[Source data]
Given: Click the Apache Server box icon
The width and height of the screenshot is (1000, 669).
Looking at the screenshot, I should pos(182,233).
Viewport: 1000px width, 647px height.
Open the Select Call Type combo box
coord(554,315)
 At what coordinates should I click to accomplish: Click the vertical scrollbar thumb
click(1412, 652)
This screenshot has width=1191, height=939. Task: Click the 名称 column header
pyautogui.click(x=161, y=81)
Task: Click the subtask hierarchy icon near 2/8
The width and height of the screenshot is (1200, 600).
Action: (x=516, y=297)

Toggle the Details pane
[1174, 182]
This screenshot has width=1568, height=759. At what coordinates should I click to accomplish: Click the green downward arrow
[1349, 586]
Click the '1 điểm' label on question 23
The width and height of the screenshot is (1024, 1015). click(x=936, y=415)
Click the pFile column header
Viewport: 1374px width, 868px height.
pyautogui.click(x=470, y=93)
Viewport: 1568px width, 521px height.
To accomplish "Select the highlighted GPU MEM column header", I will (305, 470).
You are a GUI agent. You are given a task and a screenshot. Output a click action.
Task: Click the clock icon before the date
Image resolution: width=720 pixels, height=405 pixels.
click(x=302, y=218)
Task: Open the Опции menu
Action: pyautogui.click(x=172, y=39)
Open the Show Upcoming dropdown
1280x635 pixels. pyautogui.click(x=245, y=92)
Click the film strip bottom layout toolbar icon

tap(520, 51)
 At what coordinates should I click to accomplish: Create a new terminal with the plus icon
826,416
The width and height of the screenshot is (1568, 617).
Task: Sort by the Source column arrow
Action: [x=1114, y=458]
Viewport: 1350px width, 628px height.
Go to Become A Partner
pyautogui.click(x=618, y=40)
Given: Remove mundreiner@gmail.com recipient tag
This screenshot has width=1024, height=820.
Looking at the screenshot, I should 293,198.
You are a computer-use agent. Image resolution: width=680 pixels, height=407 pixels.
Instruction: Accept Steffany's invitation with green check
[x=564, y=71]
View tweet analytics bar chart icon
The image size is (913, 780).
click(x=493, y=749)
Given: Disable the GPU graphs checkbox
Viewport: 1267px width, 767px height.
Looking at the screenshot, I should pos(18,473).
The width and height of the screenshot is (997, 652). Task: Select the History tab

### TASK ITEM
What is needed is an exact transcription of all the data.

### TASK SOLUTION
Given: Click the Apache Server box icon
The width and height of the screenshot is (1000, 669).
Looking at the screenshot, I should pos(182,233).
Viewport: 1000px width, 647px height.
Open the Select Call Type combo box
coord(554,315)
 At what coordinates should I click to accomplish: Click the vertical scrollbar thumb
click(1412, 652)
This screenshot has width=1191, height=939. Task: Click the 名称 column header
pyautogui.click(x=161, y=81)
Task: Click the subtask hierarchy icon near 2/8
The width and height of the screenshot is (1200, 600).
Action: (x=516, y=297)

Toggle the Details pane
[1174, 182]
This screenshot has width=1568, height=759. At what coordinates should I click to accomplish: Click the green downward arrow
[1349, 586]
Click the '1 điểm' label on question 23
The width and height of the screenshot is (1024, 1015). click(x=936, y=415)
Click the pFile column header
Viewport: 1374px width, 868px height.
pyautogui.click(x=470, y=93)
Viewport: 1568px width, 521px height.
To accomplish "Select the highlighted GPU MEM column header", I will (305, 470).
You are a GUI agent. You are given a task and a screenshot. Output a click action.
Task: Click the clock icon before the date
Image resolution: width=720 pixels, height=405 pixels.
click(x=302, y=218)
Task: Open the Опции menu
Action: pyautogui.click(x=172, y=39)
Open the Show Upcoming dropdown
1280x635 pixels. pyautogui.click(x=245, y=92)
Click the film strip bottom layout toolbar icon

tap(520, 51)
 At what coordinates should I click to accomplish: Create a new terminal with the plus icon
826,416
The width and height of the screenshot is (1568, 617).
Task: Sort by the Source column arrow
Action: [x=1114, y=458]
Viewport: 1350px width, 628px height.
Go to Become A Partner
pyautogui.click(x=618, y=40)
Given: Remove mundreiner@gmail.com recipient tag
This screenshot has width=1024, height=820.
Looking at the screenshot, I should 293,198.
You are a computer-use agent. Image resolution: width=680 pixels, height=407 pixels.
Instruction: Accept Steffany's invitation with green check
[x=564, y=71]
View tweet analytics bar chart icon
The image size is (913, 780).
click(x=493, y=749)
Given: Disable the GPU graphs checkbox
Viewport: 1267px width, 767px height.
Looking at the screenshot, I should pos(18,473).
The width and height of the screenshot is (997, 652). Task: Select the History tab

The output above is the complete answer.